## [JOB]
Put the data below into a numbered list, one line per item, skipping blank lines and leaving the pictures out.

## [DATA FOR THIS TASK]
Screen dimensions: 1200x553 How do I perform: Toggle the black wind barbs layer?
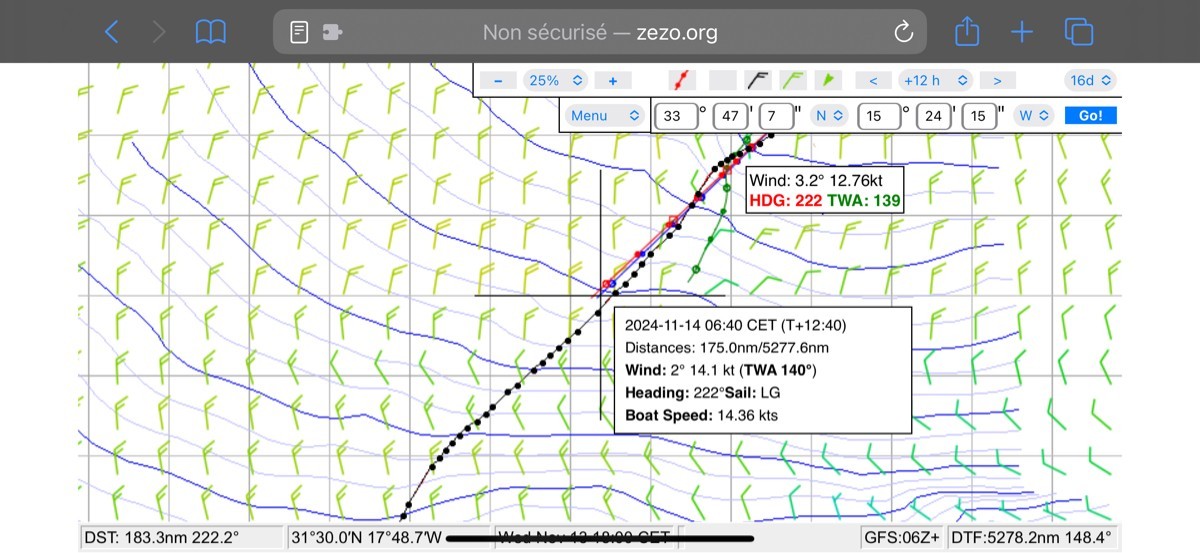(x=759, y=80)
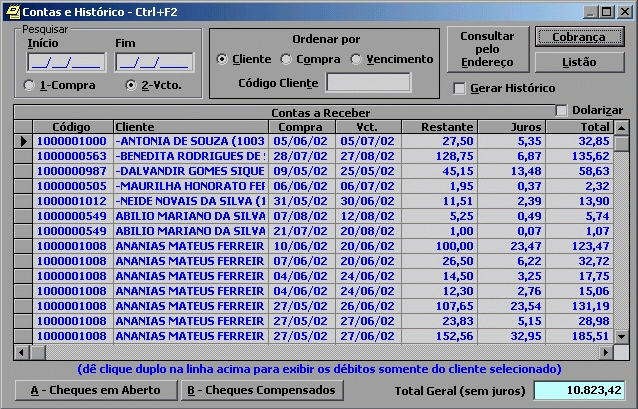Focus the Código Cliente input field
Image resolution: width=638 pixels, height=409 pixels.
pos(367,83)
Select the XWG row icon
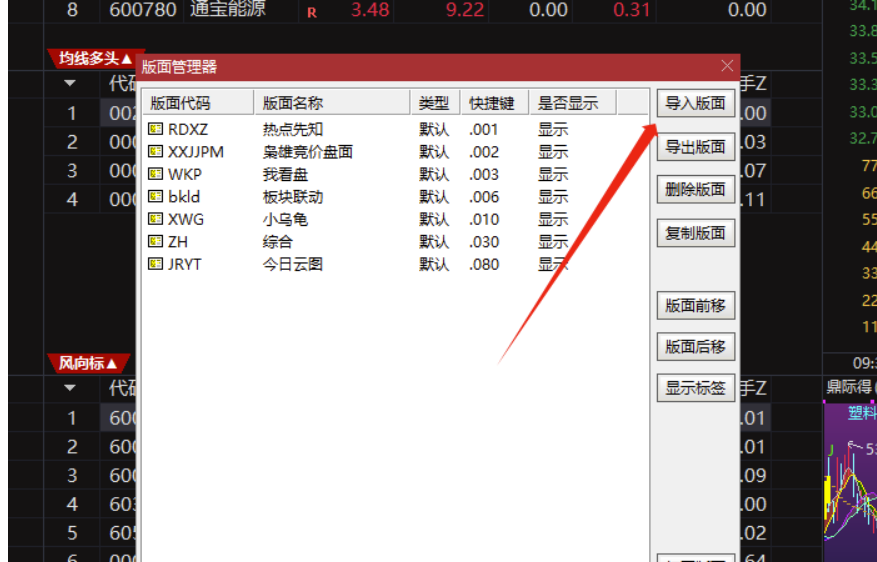 click(155, 219)
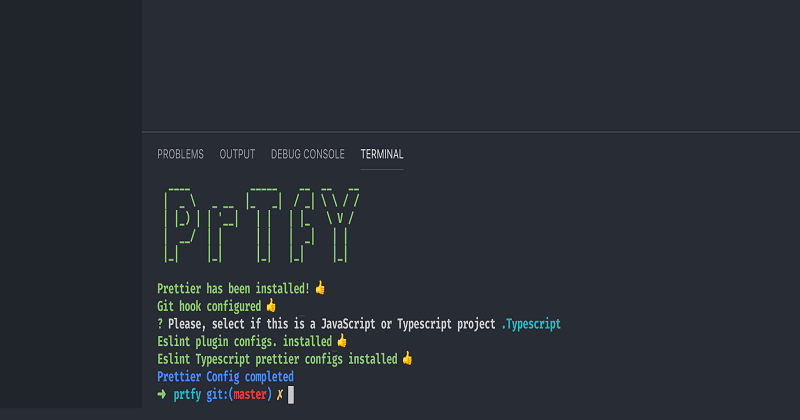
Task: Open the OUTPUT tab
Action: (237, 154)
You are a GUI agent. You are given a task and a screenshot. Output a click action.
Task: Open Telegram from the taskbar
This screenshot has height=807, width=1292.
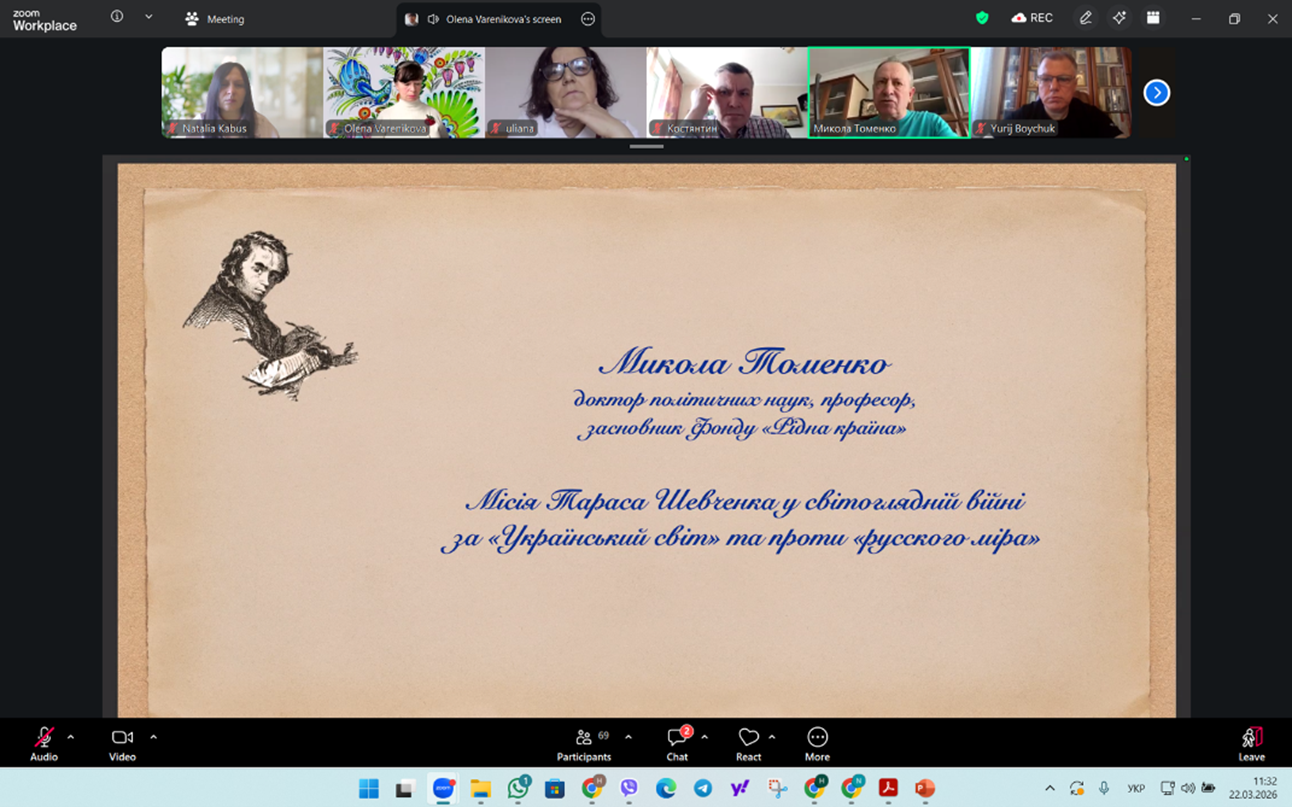coord(702,789)
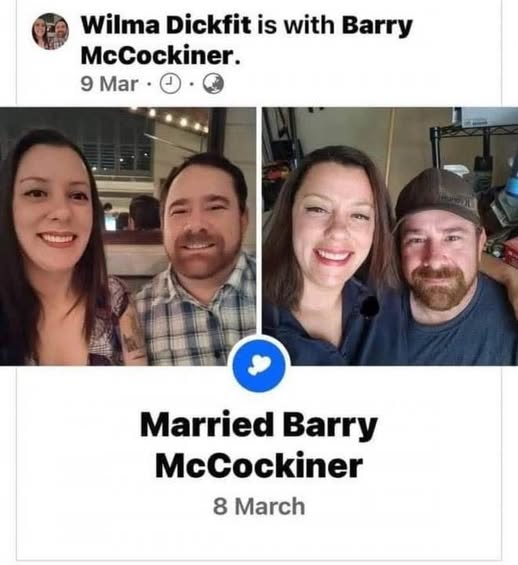The image size is (518, 565).
Task: Click the clock icon beside the date
Action: (x=170, y=84)
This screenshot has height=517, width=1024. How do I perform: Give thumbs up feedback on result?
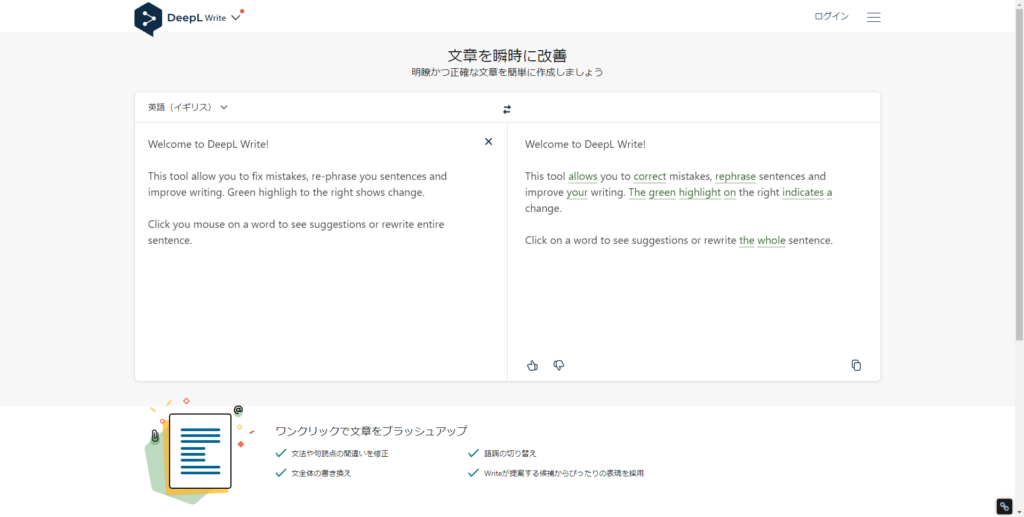(532, 366)
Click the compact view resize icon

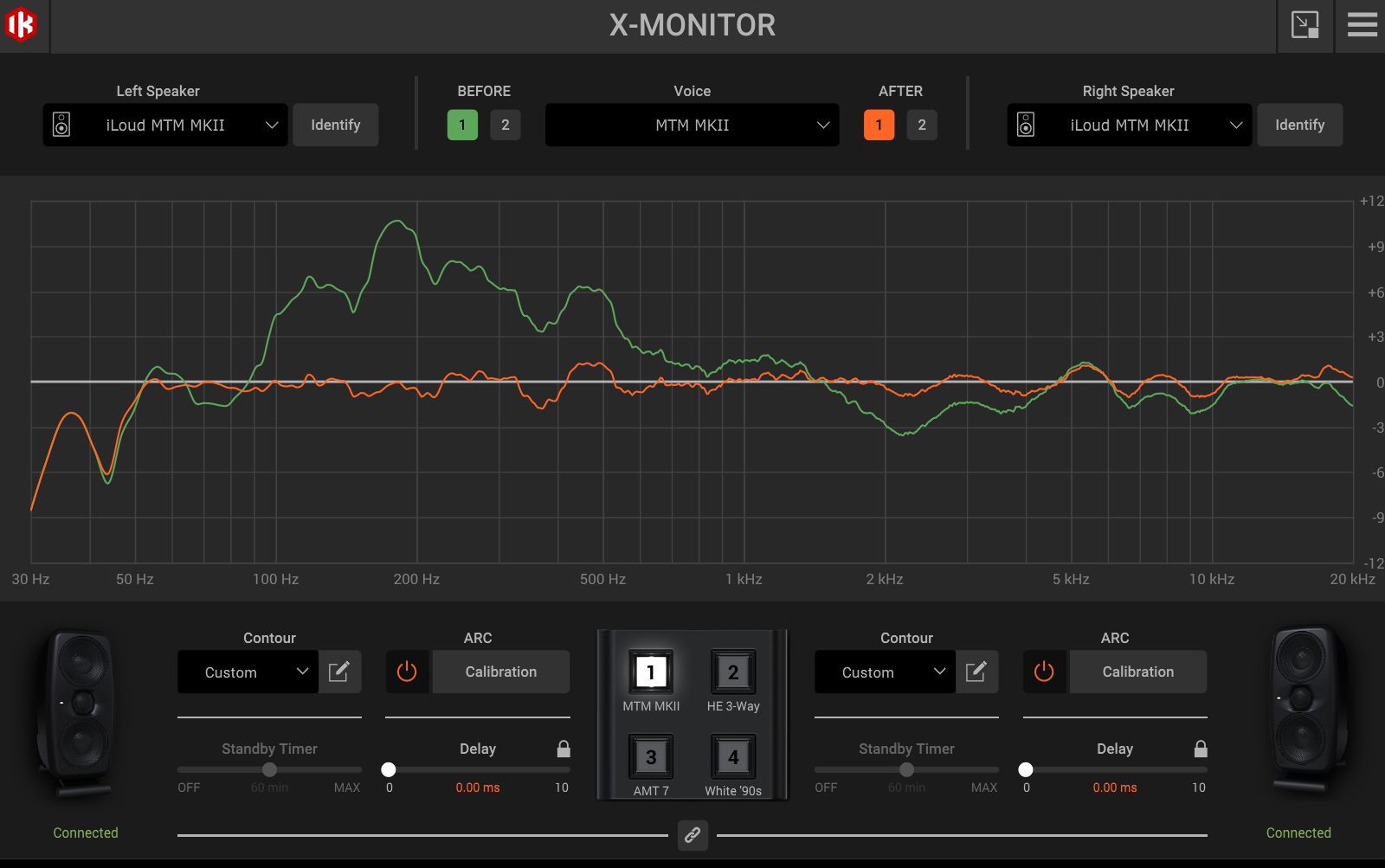click(x=1304, y=25)
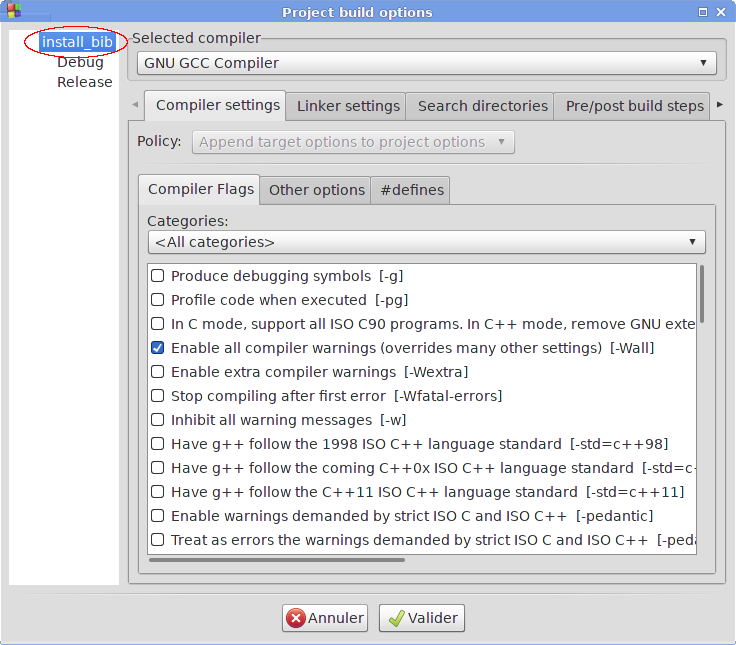Select the Debug target in tree
The height and width of the screenshot is (645, 736).
(80, 62)
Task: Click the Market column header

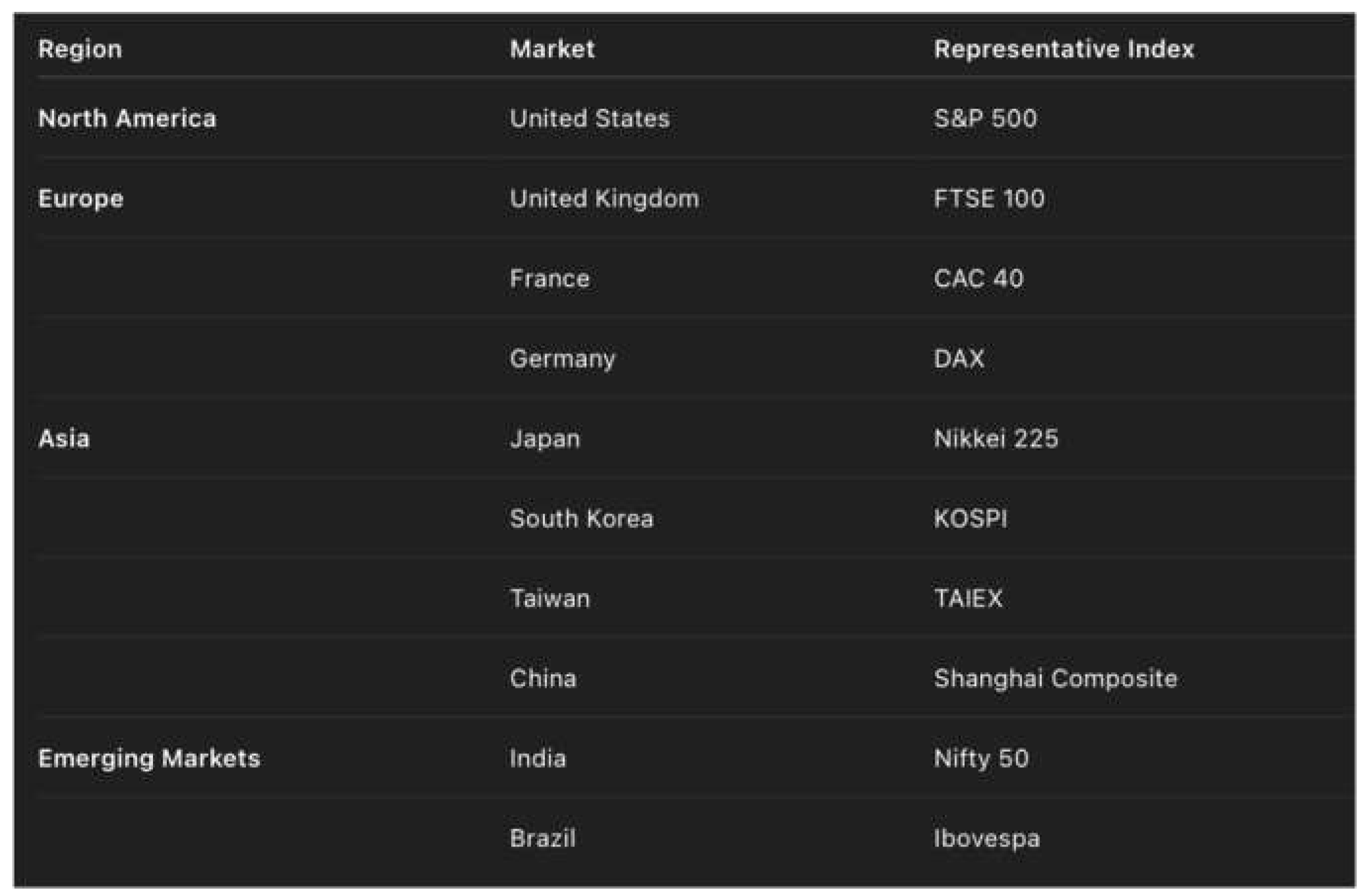Action: click(552, 49)
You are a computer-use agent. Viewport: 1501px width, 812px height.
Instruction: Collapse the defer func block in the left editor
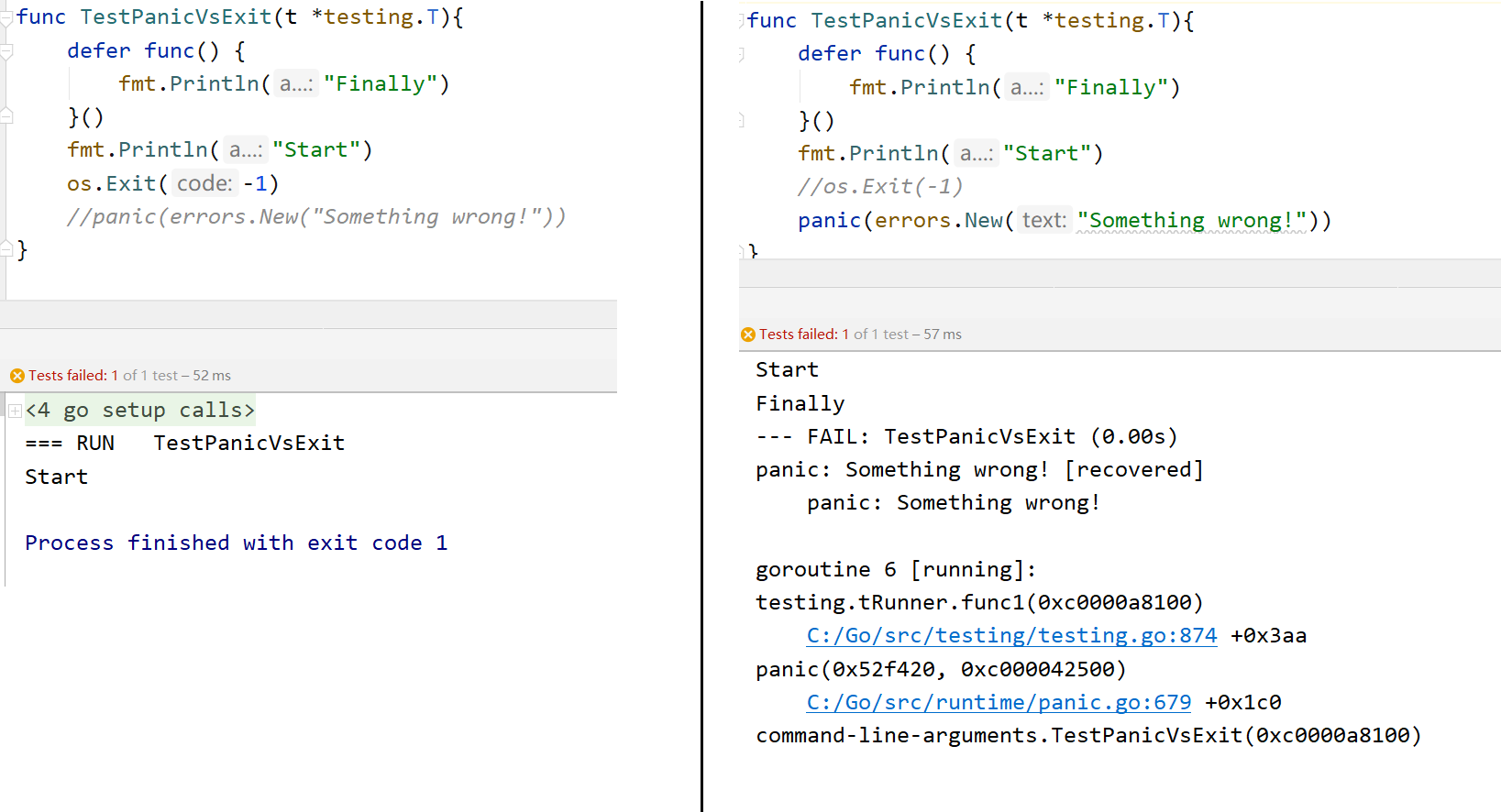(6, 51)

## [REPLY TO THE EXERCISE]
1. Screen dimensions: 1200x553 How do I perform: Toggle the black wind barbs layer?
2. (x=759, y=80)
3. Focus the Código Cliente input field
4. Image resolution: width=638 pixels, height=409 pixels.
5. pos(367,83)
6. Select the XWG row icon
7.  click(155, 219)
8. Task: Open the OUTPUT tab
9. Action: (237, 154)
10. You are a GUI agent. You are given a task and a screenshot. Output a click action.
11. Task: Open Telegram from the taskbar
12. This screenshot has height=807, width=1292.
13. coord(702,789)
14. The image size is (518, 565).
15. Task: Click the clock icon beside the date
16. Action: (x=170, y=84)
17. This screenshot has height=517, width=1024. How do I perform: Give thumbs up feedback on result?
18. (532, 366)
19. Click the compact view resize icon
20. click(x=1304, y=25)
21. Select the Debug target in tree
22. The height and width of the screenshot is (645, 736).
23. (80, 62)
24. Task: Click the Market column header
25. Action: click(552, 49)
26. You are a computer-use agent. Viewport: 1501px width, 812px height.
27. Instruction: Collapse the defer func block in the left editor
28. (6, 51)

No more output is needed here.